This is not my recipe but i have made it and it is pretty good!The only thing i changed was the pecans…..i didn;t use them, and i put the filling OVEr the first noodle in the bottom of the pan instead of under it…
Spinach Lasagne with Feta Cheese

Serves 4

Spinach ( Frozen will do)
1/2 teaspoon of grated Nutmeg
Garlic ( 1 large clove, crushed)
1 oz. Pecan Nuts ( grated)
1 1/2 oz. Plain Flour
1 1/2 oz. Butter
1 pint of Milk
8 oz. of Feta ( crumbled)
1 large Tomato
6 Olives
Olive Oil
1 teaspoon of Mustard

Wash the spinach, don’t drain it, and put it in a saucepan together with the
nutmeg, nuts and the crushed garlic.

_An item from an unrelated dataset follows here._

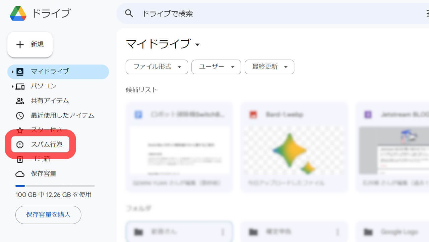Open the 最終更新 filter dropdown
429x242 pixels.
(269, 67)
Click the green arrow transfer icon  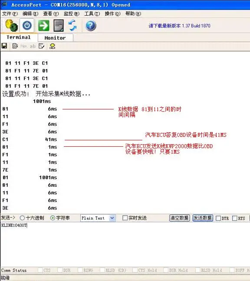pos(43,26)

To a second saucepan, add the butter, flour
and the milk and slowly bring to the boil stirring all the time over a low heat.

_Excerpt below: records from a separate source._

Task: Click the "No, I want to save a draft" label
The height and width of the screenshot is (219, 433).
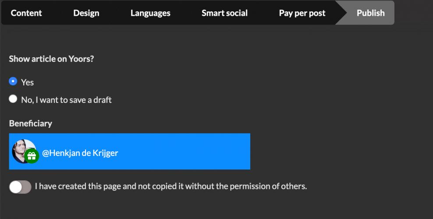Action: tap(66, 100)
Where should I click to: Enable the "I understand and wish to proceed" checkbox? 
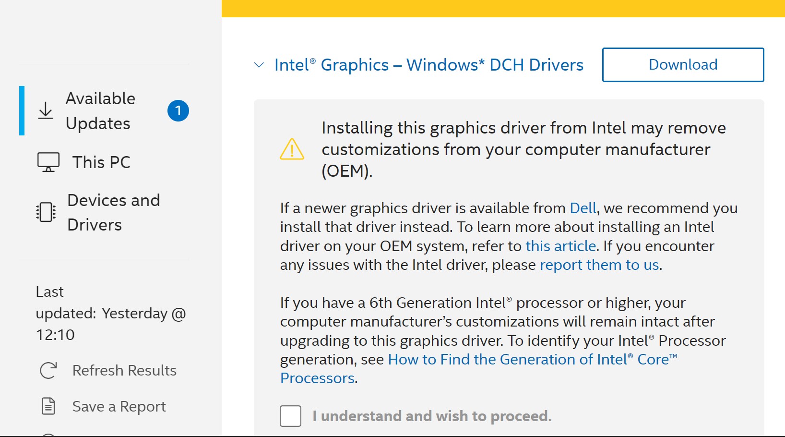coord(290,416)
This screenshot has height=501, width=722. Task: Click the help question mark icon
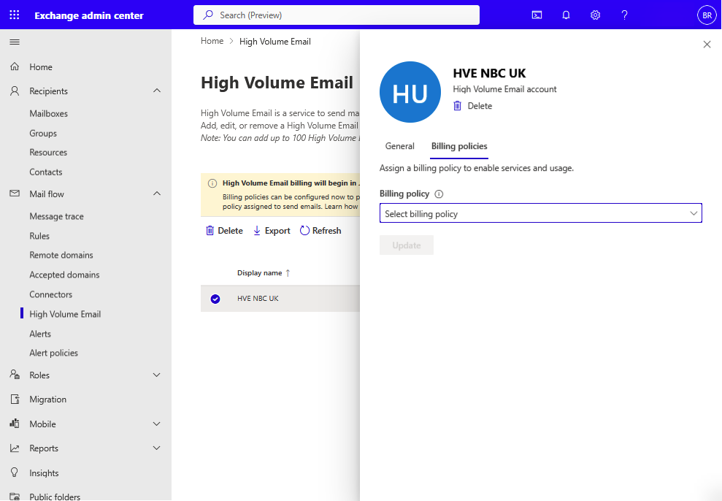624,15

‘Cook the flour out’ for at least three minutes then add 6 oz. of the crumbled
feta, the mustard and the pepper. In an ovenproof dish, spread the spinach over
the base and top with the remaining feta. Cover the feta with the lasagne
sheets. Finish off by spreading the Bechamel sauce over the top then sprinkle
with breadcrumbs and the paprika. Arrange the tomato slices, sprinkled with
dried basil and olive oil, over the sauce and add the olives. Bake on the top
shelf of a moderately hot oven ( Gas Mark 6 / 400F / 200 C) for at least 25
minutes. As feta is a salty cheese, there is no need to add more to this recipe.